● Task item
The lines to repeat are those below from the one containing "Where should I click to: Click the Clear" down to the one containing "This screenshot has width=828, height=482.", both included; reproduce them exactly and nothing else.

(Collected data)
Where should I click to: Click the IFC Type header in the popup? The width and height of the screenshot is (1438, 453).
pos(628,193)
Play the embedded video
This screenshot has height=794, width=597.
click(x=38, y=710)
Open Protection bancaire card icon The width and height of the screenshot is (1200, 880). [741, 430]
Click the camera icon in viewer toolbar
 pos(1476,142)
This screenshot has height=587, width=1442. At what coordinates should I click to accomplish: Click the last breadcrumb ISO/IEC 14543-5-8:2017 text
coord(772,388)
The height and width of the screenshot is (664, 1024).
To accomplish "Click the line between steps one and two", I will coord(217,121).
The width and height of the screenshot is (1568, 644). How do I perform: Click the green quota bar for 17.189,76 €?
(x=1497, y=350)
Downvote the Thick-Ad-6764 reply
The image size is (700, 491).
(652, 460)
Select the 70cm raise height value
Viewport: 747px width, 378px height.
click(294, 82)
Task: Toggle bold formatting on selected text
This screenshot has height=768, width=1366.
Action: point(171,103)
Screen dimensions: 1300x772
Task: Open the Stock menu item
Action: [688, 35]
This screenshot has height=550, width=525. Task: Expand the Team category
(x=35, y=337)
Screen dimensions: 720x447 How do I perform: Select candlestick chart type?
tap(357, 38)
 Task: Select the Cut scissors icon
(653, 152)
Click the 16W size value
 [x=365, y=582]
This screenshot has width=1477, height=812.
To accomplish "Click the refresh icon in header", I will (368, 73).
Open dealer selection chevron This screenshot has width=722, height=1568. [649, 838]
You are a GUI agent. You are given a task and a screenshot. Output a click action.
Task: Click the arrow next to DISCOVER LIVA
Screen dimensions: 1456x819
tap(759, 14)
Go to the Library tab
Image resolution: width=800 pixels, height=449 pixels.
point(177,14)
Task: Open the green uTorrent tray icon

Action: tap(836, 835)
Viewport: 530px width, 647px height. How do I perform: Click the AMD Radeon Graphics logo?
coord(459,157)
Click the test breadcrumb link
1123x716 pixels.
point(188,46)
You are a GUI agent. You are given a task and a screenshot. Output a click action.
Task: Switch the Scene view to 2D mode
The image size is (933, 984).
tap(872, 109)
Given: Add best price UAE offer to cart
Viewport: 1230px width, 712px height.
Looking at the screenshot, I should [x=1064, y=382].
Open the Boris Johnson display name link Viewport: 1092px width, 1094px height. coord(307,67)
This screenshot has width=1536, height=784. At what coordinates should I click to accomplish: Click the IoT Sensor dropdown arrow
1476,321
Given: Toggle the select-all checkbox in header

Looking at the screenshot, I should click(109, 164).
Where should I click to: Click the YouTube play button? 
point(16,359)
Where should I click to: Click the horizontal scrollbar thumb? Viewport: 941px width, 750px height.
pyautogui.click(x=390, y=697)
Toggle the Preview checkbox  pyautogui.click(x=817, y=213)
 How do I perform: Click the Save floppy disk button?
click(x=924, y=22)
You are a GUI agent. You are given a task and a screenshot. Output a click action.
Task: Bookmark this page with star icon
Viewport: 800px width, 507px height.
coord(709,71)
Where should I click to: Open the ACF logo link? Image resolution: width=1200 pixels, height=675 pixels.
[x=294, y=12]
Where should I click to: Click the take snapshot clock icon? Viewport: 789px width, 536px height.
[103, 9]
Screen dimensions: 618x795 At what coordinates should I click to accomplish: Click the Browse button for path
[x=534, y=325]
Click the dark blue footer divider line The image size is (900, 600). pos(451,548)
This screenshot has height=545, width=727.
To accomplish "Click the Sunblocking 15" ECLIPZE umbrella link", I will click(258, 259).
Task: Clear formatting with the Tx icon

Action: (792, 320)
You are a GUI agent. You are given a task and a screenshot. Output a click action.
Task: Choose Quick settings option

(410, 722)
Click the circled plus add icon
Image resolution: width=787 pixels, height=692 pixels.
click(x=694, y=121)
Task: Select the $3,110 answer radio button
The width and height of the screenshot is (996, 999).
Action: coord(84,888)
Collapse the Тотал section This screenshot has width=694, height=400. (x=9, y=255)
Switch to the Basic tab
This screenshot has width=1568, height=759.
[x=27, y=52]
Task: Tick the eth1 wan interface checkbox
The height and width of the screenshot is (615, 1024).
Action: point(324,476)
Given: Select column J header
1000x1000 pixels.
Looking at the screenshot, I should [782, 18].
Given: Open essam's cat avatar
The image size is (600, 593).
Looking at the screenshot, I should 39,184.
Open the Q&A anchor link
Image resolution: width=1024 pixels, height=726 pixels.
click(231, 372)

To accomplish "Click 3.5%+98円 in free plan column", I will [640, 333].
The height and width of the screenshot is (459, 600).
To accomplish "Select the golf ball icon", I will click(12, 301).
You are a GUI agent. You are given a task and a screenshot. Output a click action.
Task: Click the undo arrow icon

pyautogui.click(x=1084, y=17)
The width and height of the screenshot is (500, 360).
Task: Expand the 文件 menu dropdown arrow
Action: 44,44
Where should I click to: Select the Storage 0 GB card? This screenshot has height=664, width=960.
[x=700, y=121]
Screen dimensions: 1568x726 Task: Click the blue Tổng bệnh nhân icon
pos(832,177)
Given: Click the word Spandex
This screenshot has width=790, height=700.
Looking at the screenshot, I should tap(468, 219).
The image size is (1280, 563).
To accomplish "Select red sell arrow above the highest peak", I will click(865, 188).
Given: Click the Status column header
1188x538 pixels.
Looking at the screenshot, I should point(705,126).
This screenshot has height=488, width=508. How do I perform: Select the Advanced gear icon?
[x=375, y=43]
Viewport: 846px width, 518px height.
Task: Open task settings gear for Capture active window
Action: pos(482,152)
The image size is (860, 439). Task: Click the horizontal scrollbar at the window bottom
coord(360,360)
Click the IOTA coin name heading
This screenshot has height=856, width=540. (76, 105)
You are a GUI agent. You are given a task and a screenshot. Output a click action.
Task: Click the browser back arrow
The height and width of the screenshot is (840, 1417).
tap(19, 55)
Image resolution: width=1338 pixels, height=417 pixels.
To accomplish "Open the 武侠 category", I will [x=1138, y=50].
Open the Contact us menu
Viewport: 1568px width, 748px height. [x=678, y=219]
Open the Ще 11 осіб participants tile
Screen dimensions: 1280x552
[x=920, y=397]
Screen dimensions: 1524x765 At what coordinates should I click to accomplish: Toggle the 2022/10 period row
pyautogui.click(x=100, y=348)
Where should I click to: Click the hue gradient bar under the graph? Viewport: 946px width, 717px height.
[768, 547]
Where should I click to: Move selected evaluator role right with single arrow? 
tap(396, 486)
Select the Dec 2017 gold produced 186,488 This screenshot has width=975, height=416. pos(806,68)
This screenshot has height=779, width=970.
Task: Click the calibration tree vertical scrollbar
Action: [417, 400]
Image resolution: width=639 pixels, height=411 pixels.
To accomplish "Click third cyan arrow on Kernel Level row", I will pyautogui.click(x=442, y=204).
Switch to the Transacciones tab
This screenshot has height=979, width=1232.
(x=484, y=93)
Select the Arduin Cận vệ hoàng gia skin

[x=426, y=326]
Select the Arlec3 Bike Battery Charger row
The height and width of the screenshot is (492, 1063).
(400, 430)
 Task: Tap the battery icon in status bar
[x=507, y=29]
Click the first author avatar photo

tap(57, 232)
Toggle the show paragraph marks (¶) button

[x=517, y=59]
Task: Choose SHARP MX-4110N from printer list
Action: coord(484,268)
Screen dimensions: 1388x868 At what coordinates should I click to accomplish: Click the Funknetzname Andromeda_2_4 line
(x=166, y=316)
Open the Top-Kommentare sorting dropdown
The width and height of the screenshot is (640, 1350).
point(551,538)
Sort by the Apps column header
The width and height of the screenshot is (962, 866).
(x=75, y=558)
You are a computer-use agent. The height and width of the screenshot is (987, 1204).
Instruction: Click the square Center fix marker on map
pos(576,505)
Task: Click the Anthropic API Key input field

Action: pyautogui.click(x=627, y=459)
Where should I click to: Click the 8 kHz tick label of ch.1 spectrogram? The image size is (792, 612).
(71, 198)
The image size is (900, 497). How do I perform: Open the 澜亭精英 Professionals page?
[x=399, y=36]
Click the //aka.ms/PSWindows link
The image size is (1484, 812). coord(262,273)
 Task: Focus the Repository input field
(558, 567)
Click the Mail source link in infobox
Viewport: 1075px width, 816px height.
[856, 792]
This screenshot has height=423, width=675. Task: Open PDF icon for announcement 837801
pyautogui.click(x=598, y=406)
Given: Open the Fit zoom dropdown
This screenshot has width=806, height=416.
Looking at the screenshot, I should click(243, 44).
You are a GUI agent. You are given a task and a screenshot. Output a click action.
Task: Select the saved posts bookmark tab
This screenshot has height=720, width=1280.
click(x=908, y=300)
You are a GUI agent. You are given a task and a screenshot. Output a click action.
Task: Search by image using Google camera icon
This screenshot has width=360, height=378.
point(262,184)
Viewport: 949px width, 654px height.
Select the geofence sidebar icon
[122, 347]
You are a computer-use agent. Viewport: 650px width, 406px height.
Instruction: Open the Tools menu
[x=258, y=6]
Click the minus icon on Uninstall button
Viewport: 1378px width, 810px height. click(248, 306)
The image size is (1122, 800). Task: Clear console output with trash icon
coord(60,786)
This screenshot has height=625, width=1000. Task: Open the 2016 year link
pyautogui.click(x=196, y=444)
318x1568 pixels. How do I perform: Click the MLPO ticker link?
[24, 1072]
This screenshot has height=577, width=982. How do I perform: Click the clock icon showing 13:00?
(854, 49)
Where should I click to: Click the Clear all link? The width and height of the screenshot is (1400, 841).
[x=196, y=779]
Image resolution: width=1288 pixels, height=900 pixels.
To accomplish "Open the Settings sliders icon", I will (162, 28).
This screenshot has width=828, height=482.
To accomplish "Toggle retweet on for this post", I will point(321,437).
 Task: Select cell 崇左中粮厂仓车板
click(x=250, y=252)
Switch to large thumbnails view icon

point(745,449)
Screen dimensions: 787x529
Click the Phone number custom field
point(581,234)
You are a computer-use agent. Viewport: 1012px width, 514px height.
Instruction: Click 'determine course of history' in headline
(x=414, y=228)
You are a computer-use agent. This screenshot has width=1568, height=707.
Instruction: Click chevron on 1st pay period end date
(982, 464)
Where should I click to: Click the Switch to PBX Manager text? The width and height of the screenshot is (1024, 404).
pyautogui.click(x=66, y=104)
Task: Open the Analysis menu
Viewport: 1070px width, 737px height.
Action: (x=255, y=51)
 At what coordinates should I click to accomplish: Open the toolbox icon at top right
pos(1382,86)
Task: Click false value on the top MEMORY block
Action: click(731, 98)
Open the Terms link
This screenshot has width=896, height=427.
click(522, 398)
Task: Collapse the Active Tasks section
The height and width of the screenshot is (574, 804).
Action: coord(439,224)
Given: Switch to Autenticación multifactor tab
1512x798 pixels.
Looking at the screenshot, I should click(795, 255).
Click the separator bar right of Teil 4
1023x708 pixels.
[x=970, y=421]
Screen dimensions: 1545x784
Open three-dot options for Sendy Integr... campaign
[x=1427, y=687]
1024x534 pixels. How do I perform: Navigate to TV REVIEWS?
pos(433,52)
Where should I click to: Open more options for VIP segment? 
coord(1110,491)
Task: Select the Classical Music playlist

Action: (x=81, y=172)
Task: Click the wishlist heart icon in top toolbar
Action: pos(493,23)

● Written answer
Where should I click to: Click the Clear all link? The width and height of the screenshot is (1400, 841).
[x=196, y=779]
Image resolution: width=1288 pixels, height=900 pixels.
To accomplish "Open the Settings sliders icon", I will (162, 28).
This screenshot has width=828, height=482.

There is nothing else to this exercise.